- [Passage for review]:

☆ ☆ ☆ ☆ ☆ ☆ ☆

The Core Idea
In 2013, Google researchers published Word2Vec, a technique that represents each word as a list of numbers (a “vector”) in a way that captures its meaning. The principle: “You are known by the company you keep.” Words that appear in similar contexts get similar vectors. “King” and “queen” end up close together in this mathematical space. “King” and “banana” end up far apart.
The Famous Example
Word2Vec produced a result that stunned the AI community:
King − Man + Woman = Queen
The mathematical relationships between word vectors captured real semantic relationships. “Paris − France + Italy = Rome.” “Bigger − Big + Small = Smaller.” For the first time, a machine had learned something resembling the meaning of words, not just their statistical co-occurrence.

☆ ☆ ☆ ☆ ☆ ☆ ☆

- [Requirement A]:
Answer these questions about the Word2Vec text, one line each:
(i) Who published Word2Vec, and in what year?
(ii) Which pair of words is given as ending up far apart?
(iii) What does "Paris − France + Italy" equal?
- [Requirement B]:
Does each statement agree with the Word2Vec text? Answer yes or no, and quote the words that decide it.
(i) Word2Vec represents each word as a list of numbers.
(ii) "King" and "queen" end up far apart.
(iii) The AI community took little notice of the result.
- [Requirement C]: Continue the Word2Vec text after its last sentence.

- [Stored data]:
☆ ☆ ☆ ☆ ☆ ☆ ☆

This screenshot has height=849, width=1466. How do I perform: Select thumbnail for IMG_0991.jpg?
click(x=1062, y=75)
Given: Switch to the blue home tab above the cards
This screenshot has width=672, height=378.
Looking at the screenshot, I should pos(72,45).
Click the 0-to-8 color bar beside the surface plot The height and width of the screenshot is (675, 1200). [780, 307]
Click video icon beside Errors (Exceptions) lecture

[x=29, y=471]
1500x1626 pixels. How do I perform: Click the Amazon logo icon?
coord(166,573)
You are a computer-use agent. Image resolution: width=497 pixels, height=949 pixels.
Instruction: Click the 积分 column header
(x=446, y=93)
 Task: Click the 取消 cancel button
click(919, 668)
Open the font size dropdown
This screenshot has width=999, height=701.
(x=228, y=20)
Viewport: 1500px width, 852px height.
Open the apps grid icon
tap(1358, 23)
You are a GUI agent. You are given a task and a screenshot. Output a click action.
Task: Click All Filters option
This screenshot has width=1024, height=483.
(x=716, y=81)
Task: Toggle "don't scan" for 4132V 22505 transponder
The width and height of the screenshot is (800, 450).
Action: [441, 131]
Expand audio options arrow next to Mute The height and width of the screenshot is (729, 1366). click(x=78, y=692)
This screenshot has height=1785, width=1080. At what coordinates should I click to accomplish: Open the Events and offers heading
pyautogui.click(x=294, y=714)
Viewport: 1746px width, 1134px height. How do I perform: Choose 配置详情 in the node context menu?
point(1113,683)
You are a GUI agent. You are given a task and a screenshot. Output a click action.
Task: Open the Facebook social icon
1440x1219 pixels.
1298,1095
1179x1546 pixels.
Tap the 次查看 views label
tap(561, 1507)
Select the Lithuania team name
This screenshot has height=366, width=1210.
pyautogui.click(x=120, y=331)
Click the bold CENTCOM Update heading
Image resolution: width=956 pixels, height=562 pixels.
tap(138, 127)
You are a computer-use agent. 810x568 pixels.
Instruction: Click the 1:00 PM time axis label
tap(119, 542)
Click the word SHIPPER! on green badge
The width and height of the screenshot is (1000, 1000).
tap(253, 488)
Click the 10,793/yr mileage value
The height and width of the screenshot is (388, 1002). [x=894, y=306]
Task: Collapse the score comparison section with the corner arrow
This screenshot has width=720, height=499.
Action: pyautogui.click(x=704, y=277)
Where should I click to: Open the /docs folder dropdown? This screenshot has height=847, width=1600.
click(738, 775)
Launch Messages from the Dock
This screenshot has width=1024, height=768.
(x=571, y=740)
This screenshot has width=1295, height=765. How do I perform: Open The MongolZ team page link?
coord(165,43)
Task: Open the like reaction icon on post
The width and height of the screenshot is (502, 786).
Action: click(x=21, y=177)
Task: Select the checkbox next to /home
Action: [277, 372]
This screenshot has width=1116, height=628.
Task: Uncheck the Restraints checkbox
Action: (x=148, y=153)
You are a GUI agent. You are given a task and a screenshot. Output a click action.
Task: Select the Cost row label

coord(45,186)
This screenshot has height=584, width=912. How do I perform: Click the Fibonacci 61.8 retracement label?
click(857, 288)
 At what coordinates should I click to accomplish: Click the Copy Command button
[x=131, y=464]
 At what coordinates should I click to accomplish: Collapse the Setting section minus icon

☆ ☆ ☆ ☆ ☆ ☆ ☆

- [Response box A]:
(i) Google researchers published it in 2013.
(ii) "King" and "banana."
(iii) Rome.

- [Response box B]:
(i) Yes: "represents each word as a list of numbers (a “vector”)"
(ii) No: "“King” and “queen” end up close together in this mathematical space."
(iii) No: "Word2Vec produced a result that stunned the AI community"

- [Response box C]:
Why It Changed Everything
Embeddings solved the synonym problem. A search for “automobile insurance” now returns results about “car insurance” because the system knows these words are semantically close. This is the foundation of semantic search — searching by meaning rather than exact keywords. It’s also the foundation for modern recommendation systems, document clustering, and the vector databases that power RAG systems (Chapter 18).
Key insight: Embeddings are arguably the single most important concept in modern AI. They convert any type of data — words, sentences, images, products, customers — into numerical vectors that capture meaning. When someone says “vector database” or “semantic search,” they’re talking about systems built on embeddings. This concept underpins everything from ChatGPT to enterprise knowledge management.